Bill Menke's BLOG Page: Hybrids, yes; electrics, no.


Tesla Roadster, an electric car

Back in the 1970's my spouse and I had a little Japanese sedan that routinely performed at 35 miles per gallon. Only a few of today's gasoline-powered cars, such as the Honda Civic, get that kind of mileage. Our eagerness for high-powered cars with lots of pep and lots of accessories has eclipsed the quest for fuel economy (safety and anti-pollution considerations have contributed, too). Hybrids are the exception.

The high fuel economy of a hybrid, such as the Toyota Prius, derives from its low-powered engine. Its peppiness comes from the assist that its electric motor provides during those critical moments, such as accelerating during passing, when power (or the lack of it) is most noticeable. And since the assist is only needed momentarily, the battery can be small, recharging during the longer periods when no assist is needed. (The Prius' battery, alone, could power the car only for about 5 miles).

Hybrids are thus an eminently sensible way to recover the high-mileage glories of my 1970's Japanese sedan, without having to sacrifice performance. I'm suprised that so few auto manufacturers are offering them. I suppose that the hang-up is price - any vehicle with two power systems is bound to be more expensive than a vehicle with only one (and, indeed, the Prius is about 30% more expensive than the Civic). Manufacturers must doubt people's willingness to pay up-front for whatever savings high fuel economy eventually brings.

The utility of electric vehicles is less clear to me. Superficially, the economics seem to work. The Tesla Roadster (which I take as representative) is advertised with an efficiency of 28 kWh per 100 miles. That's $2.80 per hundred miles for the electricity, at the typical price of $0.10 per kWh. That's perhaps only 30-50 percent the cost per mile of gasoline. The problem is the impact that widespread use of electric vehicles would have on the electric power industry (and on those of us who pay for that electric power).

A typical car is driven 12,000 miles per year, or 1000 miles per month. An electric car would this use 280 kWH per month, or 644 kWh per household, given that the average household has 2.3 automobiles. US residential electricity consumption is 920 kWh per month, so switching to electric cars increases residential electric usage by 70%. That's a lot of electricity! Producing and delivering that much extra electrical power would be a problem. Hundreds of new power plants would need to be built and tens of thousands of miles of power lines would need to be upgraded. The cost would no doubt be spread over all power users, not just electric car owners.

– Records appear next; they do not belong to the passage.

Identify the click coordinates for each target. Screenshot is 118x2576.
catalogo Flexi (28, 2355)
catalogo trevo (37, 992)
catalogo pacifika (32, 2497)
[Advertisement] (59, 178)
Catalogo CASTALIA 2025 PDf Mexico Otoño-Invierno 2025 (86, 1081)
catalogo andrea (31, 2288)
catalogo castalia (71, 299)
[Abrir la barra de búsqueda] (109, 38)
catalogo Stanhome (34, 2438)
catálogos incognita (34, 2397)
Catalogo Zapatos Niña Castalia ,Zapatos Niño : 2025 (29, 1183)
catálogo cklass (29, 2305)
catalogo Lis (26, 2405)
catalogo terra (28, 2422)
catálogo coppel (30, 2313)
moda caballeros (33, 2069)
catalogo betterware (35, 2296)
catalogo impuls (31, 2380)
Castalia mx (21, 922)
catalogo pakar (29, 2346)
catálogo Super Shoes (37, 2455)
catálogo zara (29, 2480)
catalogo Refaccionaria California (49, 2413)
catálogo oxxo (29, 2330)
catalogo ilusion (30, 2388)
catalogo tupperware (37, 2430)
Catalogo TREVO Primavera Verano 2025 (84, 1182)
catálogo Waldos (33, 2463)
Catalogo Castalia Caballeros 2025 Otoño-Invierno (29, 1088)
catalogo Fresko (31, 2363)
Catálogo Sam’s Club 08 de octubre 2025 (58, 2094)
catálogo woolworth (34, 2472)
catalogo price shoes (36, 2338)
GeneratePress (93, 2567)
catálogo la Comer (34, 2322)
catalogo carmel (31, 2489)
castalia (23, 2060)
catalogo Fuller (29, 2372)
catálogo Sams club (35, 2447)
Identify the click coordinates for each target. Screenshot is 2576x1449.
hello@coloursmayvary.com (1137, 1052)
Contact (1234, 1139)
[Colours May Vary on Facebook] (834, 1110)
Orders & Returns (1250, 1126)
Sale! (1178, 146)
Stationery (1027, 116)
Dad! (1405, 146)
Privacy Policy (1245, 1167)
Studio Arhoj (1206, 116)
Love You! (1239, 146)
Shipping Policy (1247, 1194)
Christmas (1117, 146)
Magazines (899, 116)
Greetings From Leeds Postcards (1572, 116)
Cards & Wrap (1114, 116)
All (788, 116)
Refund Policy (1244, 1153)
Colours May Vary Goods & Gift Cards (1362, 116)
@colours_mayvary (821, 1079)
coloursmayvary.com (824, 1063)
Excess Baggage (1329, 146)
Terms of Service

In the US, electrical power comes 50% from coal, 20% from natural gas, 19% from nuclear, 7% from hydro, 2% from oil and 4% from everything else (including solar and wind). Coal would inevitably be the major fuel for new generating capacity, at least for the foreseeable future. Increased use of coal is undesirable from two perspectives. Coal mining is much more environmentally destructive than petroleum extraction (think mountaintop removal). And coal releases the most carbon dioxide (a greenhouse gas) per kWh of all fossil fuels.

All this is not to say that buying an electric car is necessarily a bad choice. They're attention-getting, and the designs are cool. I'd love a Tesla Roadster (should one ever be given to me). But in large numbers electric vehicles would create far-worse problems than they solve. So, a nation full of electric cars? No! Of, hybrids? Yes!